Uploaded image for project: 'WiredTiger'
  1. WiredTiger
  2. WT-9113

More efficient cell encoding when adjacent keys differ by incrementing last byte by 1

    • Type: Icon: Improvement Improvement
    • Resolution: Unresolved
    • Priority: Icon: Major - P3 Major - P3
    • None
    • Affects Version/s: None
    • Component/s: None

      Summary
      WT should have a special key cell encoding to cover the case where two adjacent keys are identical except that the last byte has been incremented by 1.

      Motivation

      • Does this affect any team outside of WT?
        This will have the biggest impact on columnar indexes because it has the combination of frequently having adjacent keys matching this pattern, combined with frequently storing very small values (0-5 bytes will be very common in cases we care about), so that every byte of overhead is significant.

      This also occurs in the RecordStore (key_format=q), although a) the values tend to be much larger, so the overhead is lower, and b) we aren't using prefix compression there, which might be a gate for this encoding.

      • How likely is it that this use case or problem will occur?
        Extremely common for columnar indexes. Within a column, the only case where keys won't match this is if there are gaps in record id space caused by deletes or rolled-back inserts.
      • If the problem does occur, what are the consequences and how severe are="q" they?
        If I understand correctly, the smallest storage a key can consume with WT_CELL_KEY_SHORT_PFX is 3 bytes. For a one-byte value that means a total of 5 bytes for that kv-pair (including the WT_CELL_VALUE_SHORT byte). If the incrementing of the key could be encoded implicitly by having adjacent values, then that could be as low as 2 bytes for that pair, for a 60% savings. Or looking at it another way, we have 150% of unnecessary overhead today.
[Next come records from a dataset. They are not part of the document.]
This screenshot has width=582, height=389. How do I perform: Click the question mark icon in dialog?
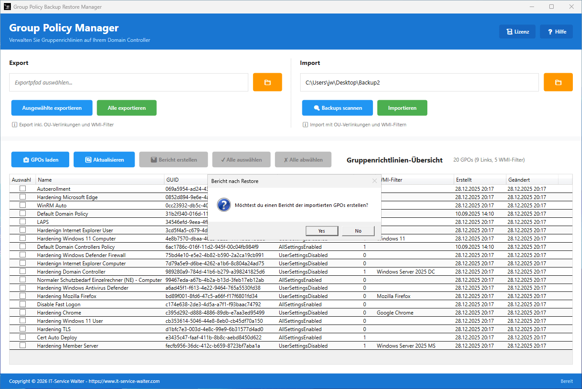coord(224,205)
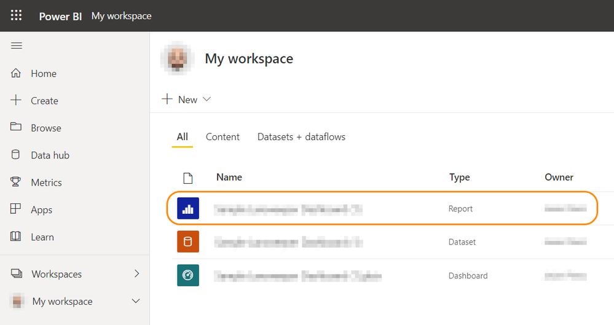Open the app launcher waffle icon

(x=16, y=16)
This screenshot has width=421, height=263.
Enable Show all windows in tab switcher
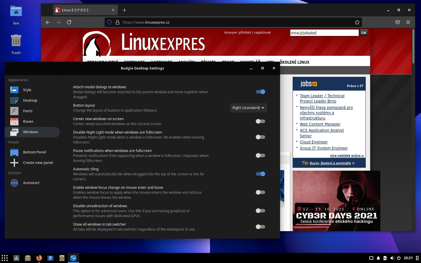coord(260,227)
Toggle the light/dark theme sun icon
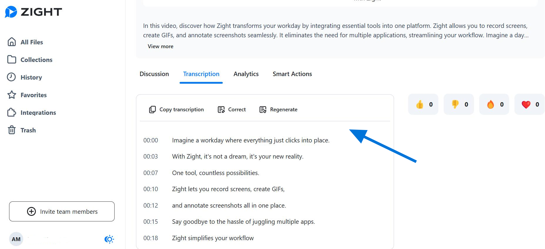The height and width of the screenshot is (249, 545). 109,239
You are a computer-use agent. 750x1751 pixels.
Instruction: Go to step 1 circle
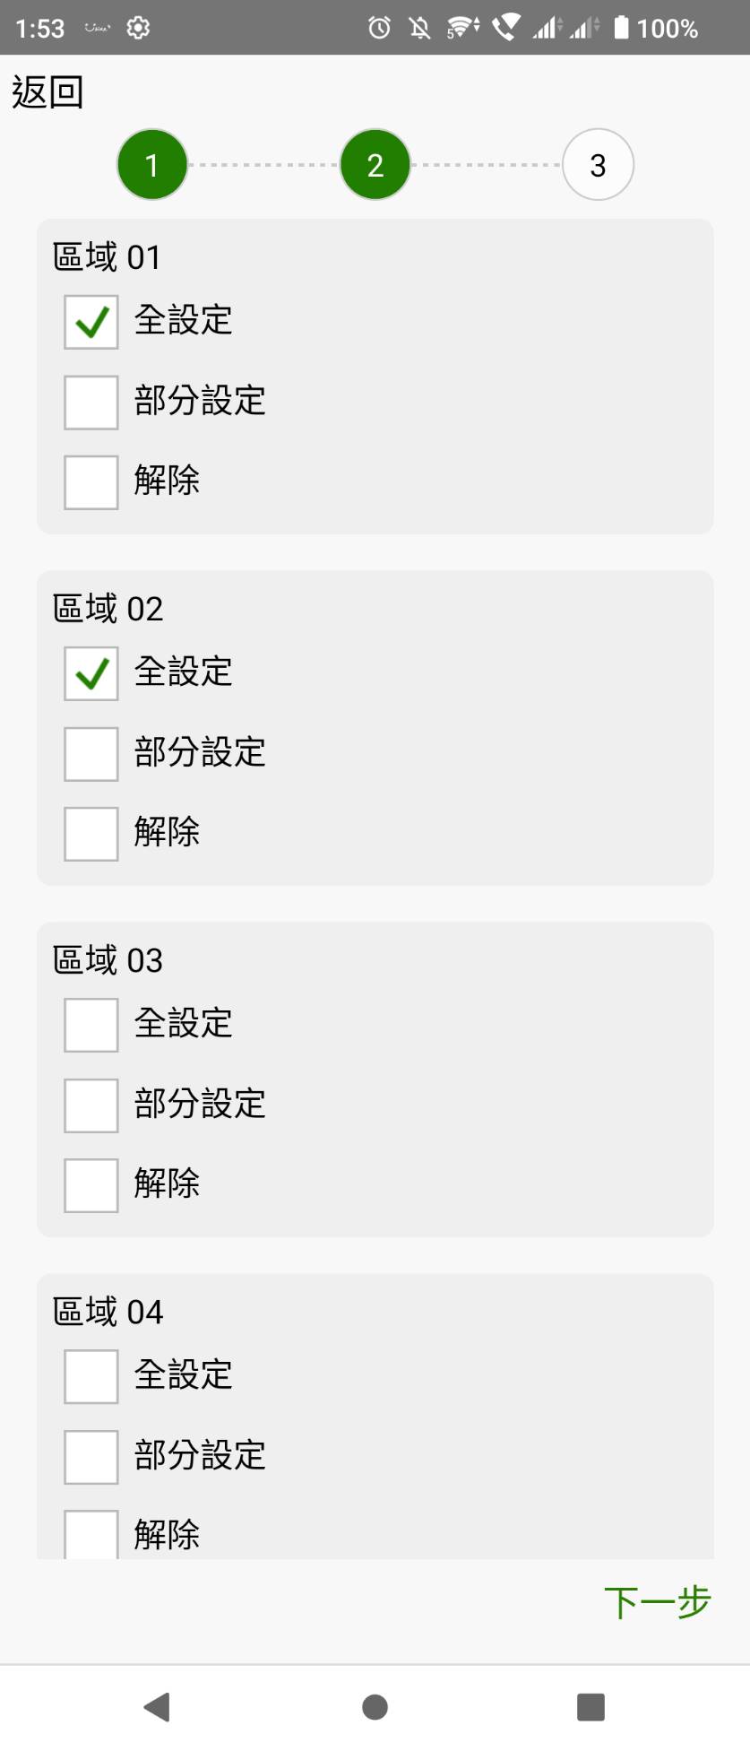point(152,164)
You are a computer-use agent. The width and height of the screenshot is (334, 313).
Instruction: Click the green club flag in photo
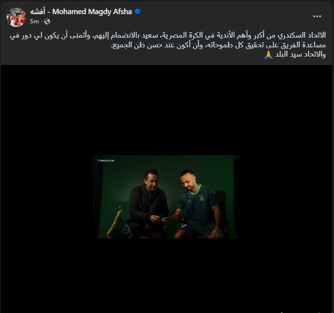click(119, 224)
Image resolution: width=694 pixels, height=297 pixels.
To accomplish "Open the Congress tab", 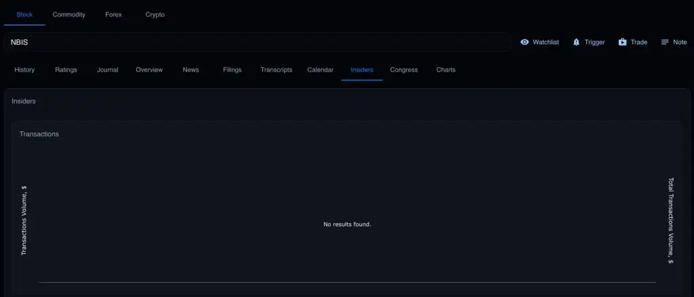I will 404,70.
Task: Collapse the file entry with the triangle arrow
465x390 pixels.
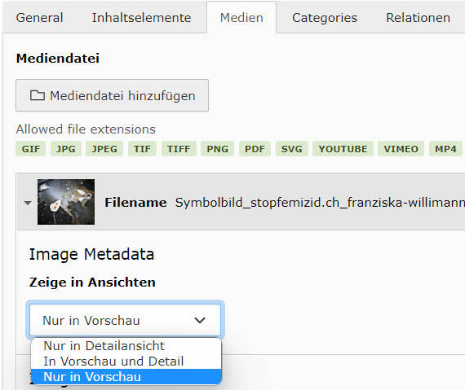Action: (x=28, y=203)
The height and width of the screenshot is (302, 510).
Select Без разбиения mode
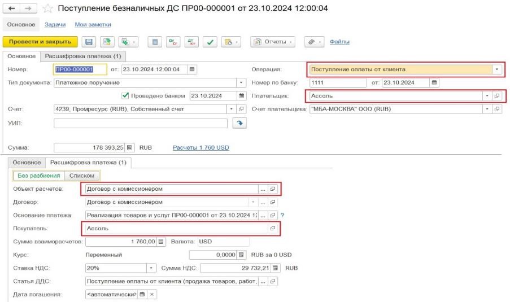click(37, 176)
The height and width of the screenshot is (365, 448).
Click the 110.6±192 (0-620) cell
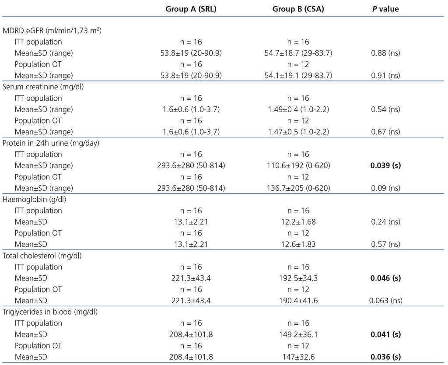pyautogui.click(x=298, y=165)
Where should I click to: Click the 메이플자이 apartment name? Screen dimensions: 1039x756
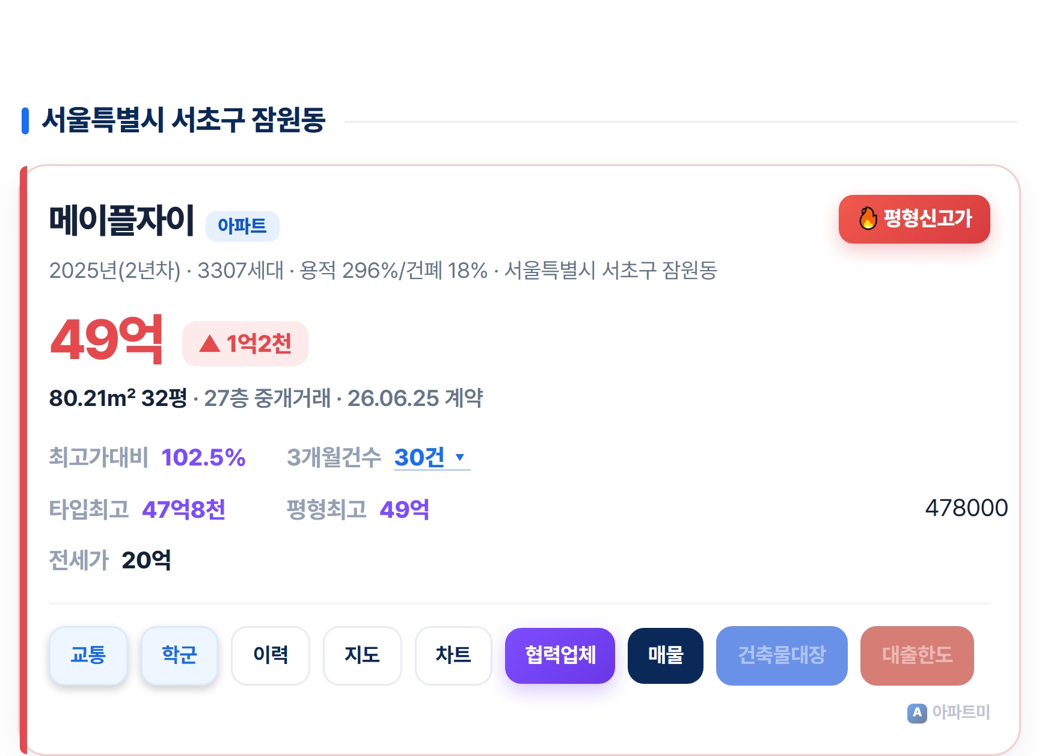(x=121, y=220)
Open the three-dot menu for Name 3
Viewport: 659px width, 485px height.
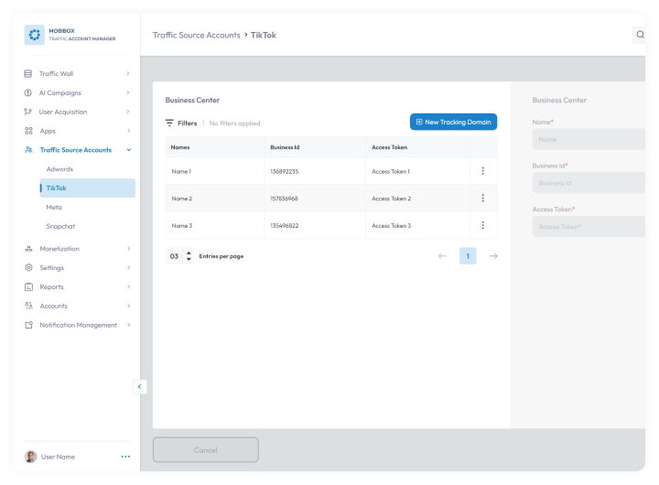(x=482, y=225)
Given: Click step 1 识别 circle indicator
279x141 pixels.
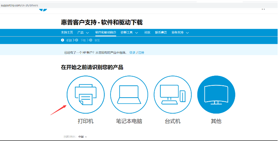Looking at the screenshot, I should tap(63, 40).
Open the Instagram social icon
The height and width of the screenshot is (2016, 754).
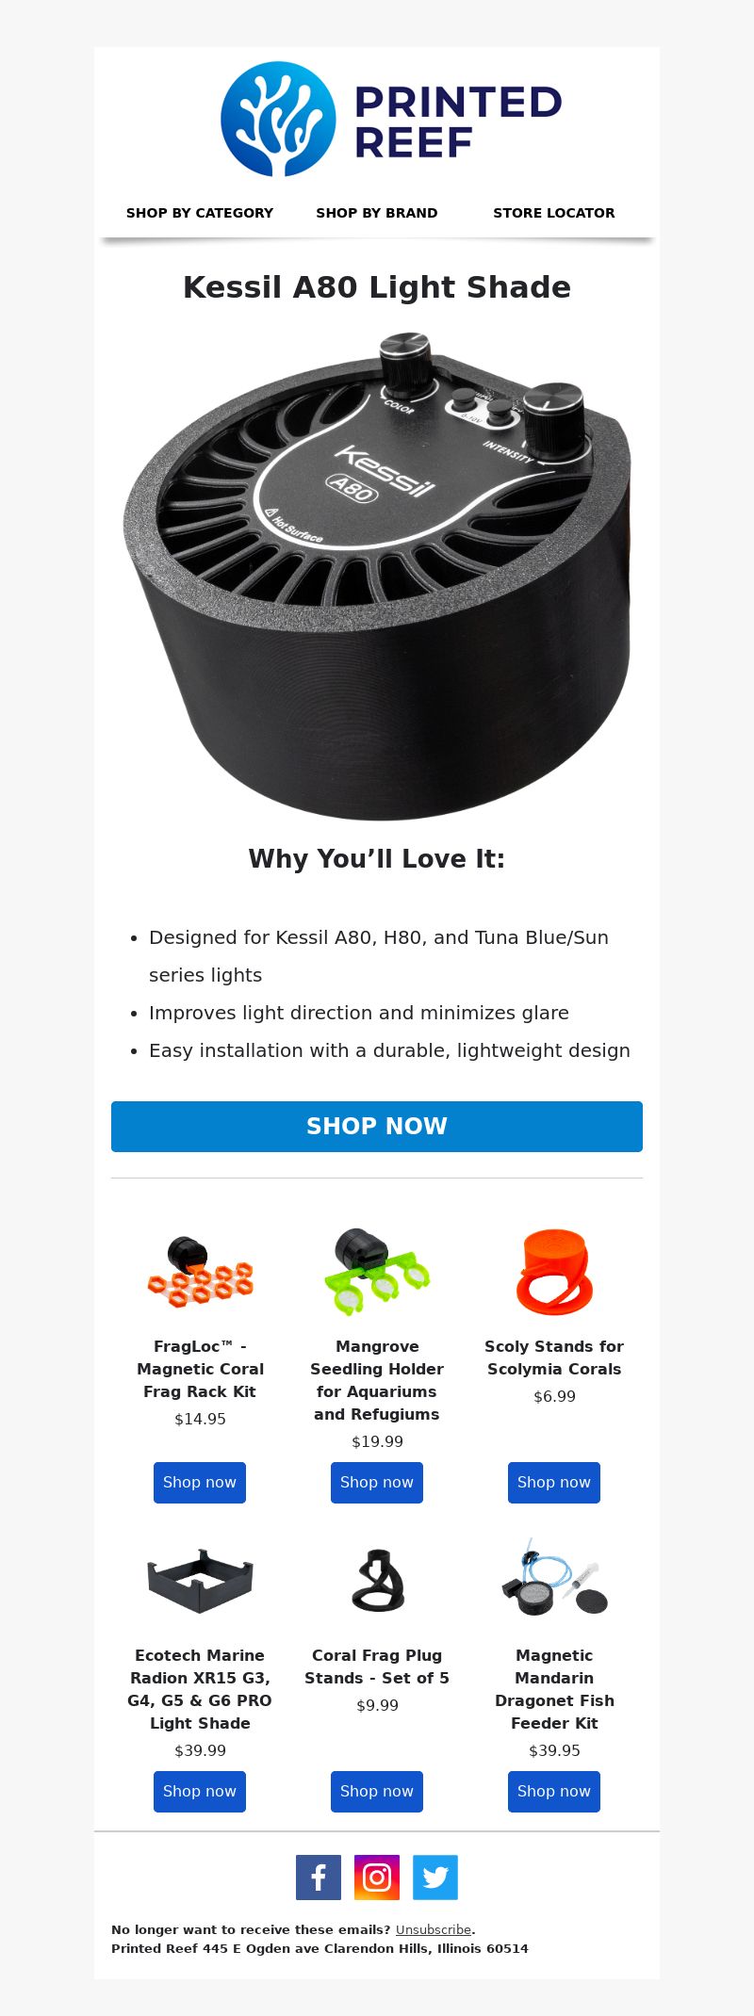(377, 1878)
      Even if this doesn't shrink the total index size significantly, it can significantly shrink the size of some columns, which will accelerate queries that use them. Since numeric columns with "reasonable" numbers will be some of the most commonly used queries, and those values will have very compact representations, this will have an oversized perf impact that won't necessarily show up in the index size.

      • Is this issue urgent?
        It isn't urgent, but it would be nice to have prior to columnar GA (which is currently targetting for 6.3). If we get it prior to columnar GA, then we have less upgrade/downgrade concerns since we can just assume that all columnar indexes have this ability. We can evaluate whether we want to enable it for other WT tables in mongo separately, but for columnar we have a "clean slate" until GA.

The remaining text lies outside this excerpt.